RECORDS FOR THIS EXERCISE →
+ + + + + + +

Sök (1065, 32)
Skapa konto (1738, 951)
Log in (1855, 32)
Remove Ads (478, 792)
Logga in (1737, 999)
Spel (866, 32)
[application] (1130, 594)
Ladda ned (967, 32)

+ + + + + + +

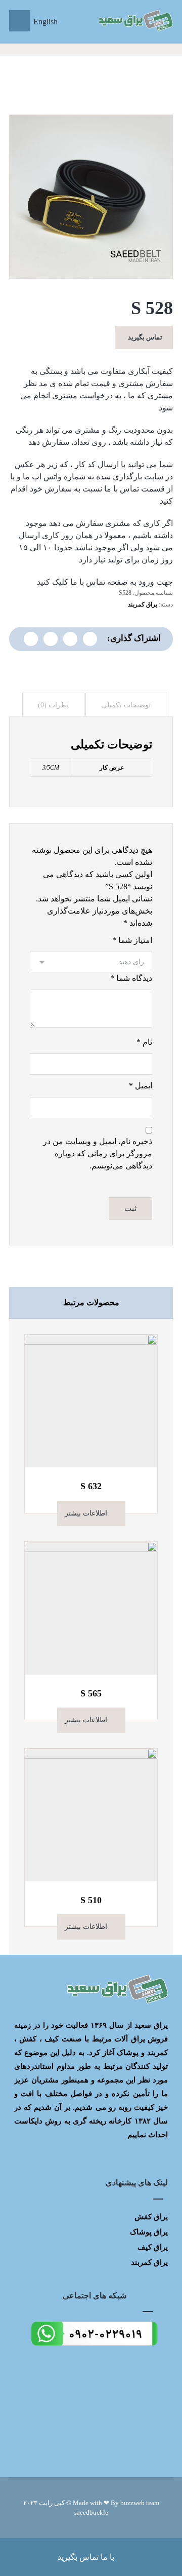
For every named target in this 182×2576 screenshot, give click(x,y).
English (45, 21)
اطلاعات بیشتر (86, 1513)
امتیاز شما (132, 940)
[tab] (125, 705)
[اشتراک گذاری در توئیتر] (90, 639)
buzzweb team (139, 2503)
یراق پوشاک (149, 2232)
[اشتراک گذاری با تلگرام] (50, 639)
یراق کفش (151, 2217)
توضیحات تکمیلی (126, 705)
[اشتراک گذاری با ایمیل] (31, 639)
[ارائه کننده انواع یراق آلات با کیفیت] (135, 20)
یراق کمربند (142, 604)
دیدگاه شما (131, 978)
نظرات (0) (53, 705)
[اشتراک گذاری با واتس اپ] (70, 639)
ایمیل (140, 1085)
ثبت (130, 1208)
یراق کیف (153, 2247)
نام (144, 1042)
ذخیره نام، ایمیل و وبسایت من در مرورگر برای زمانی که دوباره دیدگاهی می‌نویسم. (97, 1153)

+ + + + + + +

EXERCISE AIM →
Reproduce the lines above, beginning at the line with "Sök (1065, 32)" and stopping after the line with "Ladda ned (967, 32)", exactly as they are.

OUTPUT OF THE EXERCISE →
Sök (1065, 32)
Skapa konto (1738, 951)
Log in (1855, 32)
Remove Ads (478, 792)
Logga in (1737, 999)
Spel (866, 32)
[application] (1130, 594)
Ladda ned (967, 32)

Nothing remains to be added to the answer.